Enhancing Reproducibility Through Quality Control, Date Management, and Imaging Analysis with Collaborations Across Disciplines
Currently, researchers are forced to manually track and annotate all imaging experiment steps, from sample preparation, to image data acquisition, storage, processing, and analysis, which is very onerous, slow, and wasteful. Lack of automation and poor documentation often makes it impossible to reproduce, compare, and combine large sets of data from different laboratories, biological systems, or different experimental setups, making it difficult for scientists to collaborate with each other. Our Light Microscopy Core, UNC Neuroscience Microscopy Core, has begun to address these issues through productive collaborations including other facility managers, computational scientists, individual researchers, and IT experts.
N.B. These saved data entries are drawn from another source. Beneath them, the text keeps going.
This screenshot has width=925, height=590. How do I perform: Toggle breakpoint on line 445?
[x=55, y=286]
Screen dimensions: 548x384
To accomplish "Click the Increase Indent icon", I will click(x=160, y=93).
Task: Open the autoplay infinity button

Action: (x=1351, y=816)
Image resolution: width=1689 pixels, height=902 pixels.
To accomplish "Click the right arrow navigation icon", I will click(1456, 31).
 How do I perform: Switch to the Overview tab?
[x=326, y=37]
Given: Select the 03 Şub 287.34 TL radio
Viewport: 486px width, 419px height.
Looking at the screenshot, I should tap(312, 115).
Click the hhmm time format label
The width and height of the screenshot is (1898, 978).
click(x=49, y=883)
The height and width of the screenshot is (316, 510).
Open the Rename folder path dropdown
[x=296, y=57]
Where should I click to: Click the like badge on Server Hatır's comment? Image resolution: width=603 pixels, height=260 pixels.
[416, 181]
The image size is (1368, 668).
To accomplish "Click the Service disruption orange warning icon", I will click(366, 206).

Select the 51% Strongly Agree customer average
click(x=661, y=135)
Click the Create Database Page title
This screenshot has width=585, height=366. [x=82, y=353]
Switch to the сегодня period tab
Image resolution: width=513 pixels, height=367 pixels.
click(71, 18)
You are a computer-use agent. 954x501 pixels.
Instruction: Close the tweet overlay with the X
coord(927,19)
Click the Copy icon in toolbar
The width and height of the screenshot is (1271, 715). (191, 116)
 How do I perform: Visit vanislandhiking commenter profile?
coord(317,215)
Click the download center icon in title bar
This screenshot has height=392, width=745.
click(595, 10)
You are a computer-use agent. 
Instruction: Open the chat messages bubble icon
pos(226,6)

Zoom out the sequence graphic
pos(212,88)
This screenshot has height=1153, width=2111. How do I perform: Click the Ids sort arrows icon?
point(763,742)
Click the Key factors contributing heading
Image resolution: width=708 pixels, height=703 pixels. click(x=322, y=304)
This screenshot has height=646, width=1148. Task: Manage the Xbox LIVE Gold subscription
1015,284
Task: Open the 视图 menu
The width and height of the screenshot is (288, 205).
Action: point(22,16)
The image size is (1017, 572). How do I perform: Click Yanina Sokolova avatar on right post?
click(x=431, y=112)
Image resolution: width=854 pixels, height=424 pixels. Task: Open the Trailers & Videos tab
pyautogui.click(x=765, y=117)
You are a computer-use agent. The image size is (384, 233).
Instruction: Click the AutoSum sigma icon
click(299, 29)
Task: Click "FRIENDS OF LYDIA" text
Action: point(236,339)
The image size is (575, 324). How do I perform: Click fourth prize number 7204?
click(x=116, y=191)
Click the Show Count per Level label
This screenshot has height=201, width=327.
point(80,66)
One overarching collaboration is focused on how to improve the data infrastructure between researchers and Core Facilities to minimize data duplication and slow transfer rates and maximize computational resource usage for storage and analysis. This has led to multiple additional projects: to support more consistent and automatically generated image metadata and calibration control records; to implement data storage organized by research project including data generated from multiple methodologies (e.g. microscopy, MRI, mouse behavior); and to provide analysis projects that span multiple integrated methodologies (e.g. sub-second 3D mouse behavior image analysis). While still in initial stages of development, these preliminary projects suggest that Core Facility collaborations across disciplines can be harnessed to address some of the most critical issues in our field.